4 Ladies drink and get in free till 10:30
5 @Melanynijholtxo ahhahahahah dm!
6 Fuck
7 Watching #Miranda On bbc1!!! @mermhart u r HIL...
8 @StizZsti fino
9 Shopping! (@ Kohl's) http://t.co/I8ZkQHT9
Name: Tweet, dtype: object
Looking at the first 10 tweets we can already see there are multiple languages been used. Let’s now use fasttext to classify them. You need to download the language identification model to use it, run the following shell command if you need to do so.
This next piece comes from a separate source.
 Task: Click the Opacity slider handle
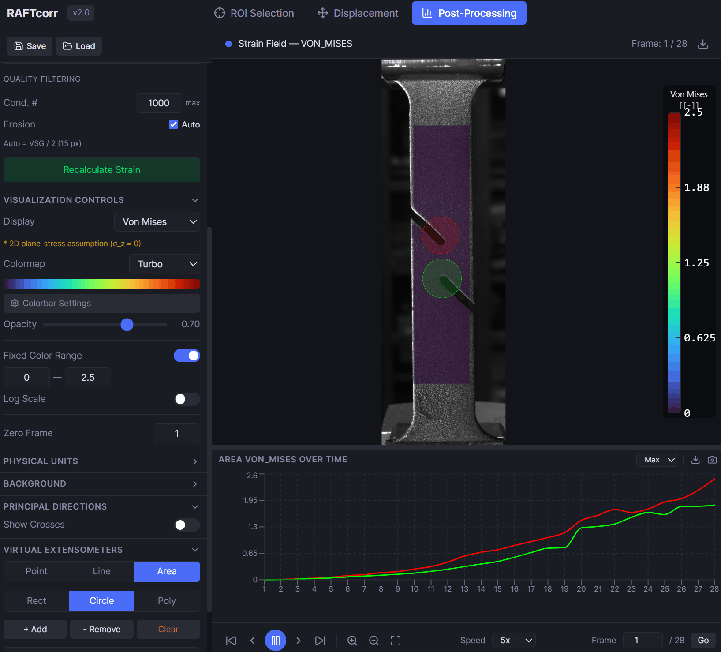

wget https://dl.fbaipublicfiles.com/fasttext/supervised-models/lid.176.bin
Alternatively, you can use a slightly less accurate but a lot smaller model:
wget https://dl.fbaipublicfiles.com/fasttext/supervised-models/lid.176.ftz
And now we can use it.
import fasttext
lid_model = fasttext.load_model('lid.176.bin')
Create a list in which each item is a tweet.
corpus = df['Tweet'].to_list()
Predict the language of the first tweet.
tweet = corpus[0]
prediction = lid_model.predict(corpus[0])
print(f"Text:\n \t {tweet} \n \n Prediction:\n \t {prediction}")
Text:
Bugün bulusmami lazimdiii
Prediction:
(('__label__tr',), array([0.77383512]))
The output of the prediction is a tuple of language label and prediction confidence. Language label is a string with “__label__” followed by ISO 639 code of the language. You can check the language codes here and the languages supported by fasttext at the end of their blog post.
Let’s try with a different one.
print(f"Text:\n \t {corpus[4]} \n \n Prediction:\n \t {lid_model.predict(corpus[4])}")
Text:
Ladies drink and get in free till 10:30
Prediction:
(('__label__en',), array([0.65553886]))
Now we can create a new column with the language of each tweet.
def detector(text):
# return empty string if there is no tweet
if text.isspace():
return ""
else:
# get first item of the prediction tuple, then split by "__label__" and return only language code
return lid_model.predict(text)[0][0].split("__label__")[1]
%%time
df['language'] = df['Tweet'].apply(detector)
CPU times: user 258 ms, sys: 4.17 ms, total: 262 ms
Wall time: 266 ms
I added the %%time
IPython command to show one of the main reasons to use fasttext, the speed ⚡️. In 250ms I processed 10502 tweets working on a 2016 laptop with a dual-core 2 GHz Intel Core i5 processor.
The speed of fastText can also be compared with langid.py in this table from their blog.
Finally, if we wanted to work only with a subset of the languages and convert the rest to “unk” (and maybe use a multilingual model when working with them), we can use the following.
# keep the 4 top languages according to the current predictions
languanges_keep = df.language.value_counts().index[:4].to_list()
# create a custom list
languanges_keep = ["en", "es", "pt", "ja"]
df.loc[df.language.apply(lambda x: x not in languanges_keep), 'language'] = "unk"
df.language.value_counts()
en 5735
unk 2247
es 1139
pt 876
ja 505
Name: language, dtype: int64
And from here we can keep working with our text data!